**WHAT IS BEING ASKED**
Copy the data as given. No line may be skipped.

**SUPPLIED ENTRIES**

*** Begin section ***

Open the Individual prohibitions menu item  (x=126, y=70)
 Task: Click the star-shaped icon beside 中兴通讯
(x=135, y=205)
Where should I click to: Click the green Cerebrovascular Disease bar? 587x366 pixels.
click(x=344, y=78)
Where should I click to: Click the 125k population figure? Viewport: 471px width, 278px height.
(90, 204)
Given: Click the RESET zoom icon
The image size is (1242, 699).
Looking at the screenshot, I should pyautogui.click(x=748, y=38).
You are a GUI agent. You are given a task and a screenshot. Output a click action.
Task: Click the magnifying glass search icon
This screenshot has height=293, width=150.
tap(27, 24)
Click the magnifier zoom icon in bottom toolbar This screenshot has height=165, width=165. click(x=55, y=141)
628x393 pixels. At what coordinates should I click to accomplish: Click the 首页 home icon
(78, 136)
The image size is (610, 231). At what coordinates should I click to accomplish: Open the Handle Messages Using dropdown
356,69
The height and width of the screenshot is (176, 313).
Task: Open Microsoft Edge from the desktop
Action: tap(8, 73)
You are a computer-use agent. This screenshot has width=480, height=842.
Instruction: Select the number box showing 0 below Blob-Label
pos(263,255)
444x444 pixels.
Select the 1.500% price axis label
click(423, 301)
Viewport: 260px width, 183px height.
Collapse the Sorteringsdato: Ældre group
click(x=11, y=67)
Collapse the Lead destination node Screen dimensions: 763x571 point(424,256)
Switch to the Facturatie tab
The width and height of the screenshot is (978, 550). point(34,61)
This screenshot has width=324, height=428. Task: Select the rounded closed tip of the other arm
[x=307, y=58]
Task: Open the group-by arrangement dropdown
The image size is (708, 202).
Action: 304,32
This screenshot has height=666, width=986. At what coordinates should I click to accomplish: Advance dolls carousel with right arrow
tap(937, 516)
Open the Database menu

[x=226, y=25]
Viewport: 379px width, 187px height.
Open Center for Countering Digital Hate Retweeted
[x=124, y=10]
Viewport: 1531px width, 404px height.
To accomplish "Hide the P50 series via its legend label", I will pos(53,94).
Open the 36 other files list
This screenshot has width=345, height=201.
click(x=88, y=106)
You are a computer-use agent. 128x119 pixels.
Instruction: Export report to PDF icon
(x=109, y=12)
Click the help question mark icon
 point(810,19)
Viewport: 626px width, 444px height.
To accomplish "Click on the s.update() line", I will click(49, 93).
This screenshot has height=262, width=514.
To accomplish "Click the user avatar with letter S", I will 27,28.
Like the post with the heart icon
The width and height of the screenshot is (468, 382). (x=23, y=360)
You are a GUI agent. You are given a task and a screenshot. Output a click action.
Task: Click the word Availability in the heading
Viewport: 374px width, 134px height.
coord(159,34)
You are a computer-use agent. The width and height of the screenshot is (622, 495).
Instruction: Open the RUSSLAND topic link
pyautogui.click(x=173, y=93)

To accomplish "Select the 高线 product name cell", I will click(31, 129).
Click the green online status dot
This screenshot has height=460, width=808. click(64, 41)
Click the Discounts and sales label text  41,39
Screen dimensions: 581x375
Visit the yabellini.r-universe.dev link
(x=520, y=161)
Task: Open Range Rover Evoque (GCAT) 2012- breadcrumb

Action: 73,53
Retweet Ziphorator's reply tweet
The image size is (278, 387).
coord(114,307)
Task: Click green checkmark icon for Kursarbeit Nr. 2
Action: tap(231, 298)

*** End section ***

**TASK RESPONSE**
Open the Individual prohibitions menu item  (x=126, y=70)
 Task: Click the star-shaped icon beside 中兴通讯
(x=135, y=205)
Where should I click to: Click the green Cerebrovascular Disease bar? 587x366 pixels.
click(x=344, y=78)
Where should I click to: Click the 125k population figure? Viewport: 471px width, 278px height.
(90, 204)
Given: Click the RESET zoom icon
The image size is (1242, 699).
Looking at the screenshot, I should pyautogui.click(x=748, y=38).
You are a GUI agent. You are given a task and a screenshot. Output a click action.
Task: Click the magnifying glass search icon
This screenshot has height=293, width=150.
tap(27, 24)
Click the magnifier zoom icon in bottom toolbar This screenshot has height=165, width=165. click(x=55, y=141)
628x393 pixels. At what coordinates should I click to accomplish: Click the 首页 home icon
(78, 136)
The image size is (610, 231). At what coordinates should I click to accomplish: Open the Handle Messages Using dropdown
356,69
The height and width of the screenshot is (176, 313).
Task: Open Microsoft Edge from the desktop
Action: tap(8, 73)
You are a computer-use agent. This screenshot has width=480, height=842.
Instruction: Select the number box showing 0 below Blob-Label
pos(263,255)
444x444 pixels.
Select the 1.500% price axis label
click(423, 301)
Viewport: 260px width, 183px height.
Collapse the Sorteringsdato: Ældre group
click(x=11, y=67)
Collapse the Lead destination node Screen dimensions: 763x571 point(424,256)
Switch to the Facturatie tab
The width and height of the screenshot is (978, 550). point(34,61)
This screenshot has width=324, height=428. Task: Select the rounded closed tip of the other arm
[x=307, y=58]
Task: Open the group-by arrangement dropdown
The image size is (708, 202).
Action: 304,32
This screenshot has height=666, width=986. At what coordinates should I click to accomplish: Advance dolls carousel with right arrow
tap(937, 516)
Open the Database menu

[x=226, y=25]
Viewport: 379px width, 187px height.
Open Center for Countering Digital Hate Retweeted
[x=124, y=10]
Viewport: 1531px width, 404px height.
To accomplish "Hide the P50 series via its legend label", I will pos(53,94).
Open the 36 other files list
This screenshot has width=345, height=201.
click(x=88, y=106)
You are a computer-use agent. 128x119 pixels.
Instruction: Export report to PDF icon
(x=109, y=12)
Click the help question mark icon
 point(810,19)
Viewport: 626px width, 444px height.
To accomplish "Click on the s.update() line", I will click(49, 93).
This screenshot has height=262, width=514.
To accomplish "Click the user avatar with letter S", I will 27,28.
Like the post with the heart icon
The width and height of the screenshot is (468, 382). (x=23, y=360)
You are a GUI agent. You are given a task and a screenshot. Output a click action.
Task: Click the word Availability in the heading
Viewport: 374px width, 134px height.
coord(159,34)
You are a computer-use agent. The width and height of the screenshot is (622, 495).
Instruction: Open the RUSSLAND topic link
pyautogui.click(x=173, y=93)

To accomplish "Select the 高线 product name cell", I will click(31, 129).
Click the green online status dot
This screenshot has height=460, width=808. click(64, 41)
Click the Discounts and sales label text  41,39
Screen dimensions: 581x375
Visit the yabellini.r-universe.dev link
(x=520, y=161)
Task: Open Range Rover Evoque (GCAT) 2012- breadcrumb

Action: 73,53
Retweet Ziphorator's reply tweet
The image size is (278, 387).
coord(114,307)
Task: Click green checkmark icon for Kursarbeit Nr. 2
Action: tap(231, 298)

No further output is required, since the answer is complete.